How to make a wooden garage floor? For its installation, you need to prepare materials and tools:

• sawing board;
• hammer;
• nail puller;
• stapler;
• mount;
• screwdriver;
• hacksaw;
• nails or dowels and screws;
• grinder;
• measurement tool;
• mounting thread;
• drying oil;
• oil paint;
• antiseptic;
• paint brush;
• roller.

How to make a wooden floor

A garage is a storage facility for a car. To support its weight, you need to have a solid foundation. It can be organized in the following ways:

• build a pillow of sand and gravel and fill it with concrete;
• install brick posts on the ground.

The concrete pad case is common. Boards with a thickness of 25 mm or more are laid on the finished base. It is good if the boards are about 50 mm thick. Then the logs can be laid with a wider pitch. Logs are made of 100x100 mm timber. All wooden parts must be well treated with antiseptics and dried. Work can be done in the following order:

1. Waterproofing is laid on concrete.
2. Lags are installed.
3. The floor is insulated.
4. Boards are mounted.

The waterproofing layer is made of roofing material, PVC film. New materials from membrane films can be used. Cloths of film or roofing material are laid with an overlap, the joints are glued with adhesive tape with water-repellent properties.

The logs are installed on a concrete base in increments of approximately 40 cm. The evenness of the laying is controlled by the level. The logs are attached to concrete with dowels. Insulation material is laid inside the frame. It can be polystyrene, mineral wool, expanded clay. From above, the insulation is closed with a layer of film.

Boards should be laid end to end, without gaps. The floorboards are attached to the joists with self-tapping screws. You can use nails. Planks should be placed in the direction of the vehicle - this way they will last longer. Thick plywood is allowed instead of boards.
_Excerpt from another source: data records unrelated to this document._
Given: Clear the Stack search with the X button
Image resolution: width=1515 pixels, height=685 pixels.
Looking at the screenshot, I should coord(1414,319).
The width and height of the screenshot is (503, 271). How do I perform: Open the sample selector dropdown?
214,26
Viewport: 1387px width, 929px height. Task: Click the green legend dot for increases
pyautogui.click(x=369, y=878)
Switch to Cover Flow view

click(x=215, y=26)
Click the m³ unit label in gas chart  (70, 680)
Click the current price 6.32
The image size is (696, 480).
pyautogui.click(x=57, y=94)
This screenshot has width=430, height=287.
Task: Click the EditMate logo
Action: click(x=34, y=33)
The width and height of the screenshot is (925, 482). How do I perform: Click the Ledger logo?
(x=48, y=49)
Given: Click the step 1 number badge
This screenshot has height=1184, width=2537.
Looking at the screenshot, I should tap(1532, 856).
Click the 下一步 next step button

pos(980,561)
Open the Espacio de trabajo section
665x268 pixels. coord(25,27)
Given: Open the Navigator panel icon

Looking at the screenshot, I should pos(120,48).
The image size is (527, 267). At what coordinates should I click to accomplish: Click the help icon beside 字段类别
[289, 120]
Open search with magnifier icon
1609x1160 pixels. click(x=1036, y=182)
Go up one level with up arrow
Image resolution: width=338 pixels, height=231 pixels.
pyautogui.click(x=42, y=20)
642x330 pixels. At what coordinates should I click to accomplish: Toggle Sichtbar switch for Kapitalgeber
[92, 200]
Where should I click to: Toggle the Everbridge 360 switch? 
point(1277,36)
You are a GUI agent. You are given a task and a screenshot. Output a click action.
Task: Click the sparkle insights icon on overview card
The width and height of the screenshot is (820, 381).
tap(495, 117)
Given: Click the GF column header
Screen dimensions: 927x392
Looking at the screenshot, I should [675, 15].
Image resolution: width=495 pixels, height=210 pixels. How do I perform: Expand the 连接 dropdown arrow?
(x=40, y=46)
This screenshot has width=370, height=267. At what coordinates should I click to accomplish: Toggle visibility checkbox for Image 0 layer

In the absence of a concrete base, brick posts are installed under the logs. For their manufacture, an ordinary red building brick is taken. The size of the columns is 25x25 cm. The height can be different. The soil for the posts is specially prepared. This is done like this:

• the surface is leveled;
• poured with water;
• columns are installed.

Clean river sand is poured onto the leveled surface. The layer thickness is 4 cm. A 3 cm thick layer of gravel or expanded clay is laid on top of it. Both layers are thoroughly watered and rammed. Brick posts are placed in rows in those places where the lag is planned to be installed. The distance between the supports is approximately 80 cm, the row spacing is 30 cm. Insulation of roofing material and logs is laid on top of the posts. Then you can insulate the floor and put boards. In the future, the boards can be painted.

For a garage floor, you need to choose a board not only in thickness. Better to make the floor from coniferous wood planks. It can be pine, spruce or larch. Oak is suitable for hardwood. But this pleasure is very expensive. All material should be free from cracks and other defects. Nails are hammered into the board 3 mm from the surface. The holes are covered and painted over.

The use of screws and self-tapping screws is a more reliable method, but also more laborious. For each fastener, you need to drill a hole in the board and chamfer it. A gap of about 1.5 cm must be left between the walls and the edges of the boards.In the future, it will be closed with a plinth.

This gap is needed to compensate for the thermal expansion of the flooring. To obtain a perfectly flat surface, you can grind the finished floor with a grinder. On this, the device of the wooden floor in the garage can be completed.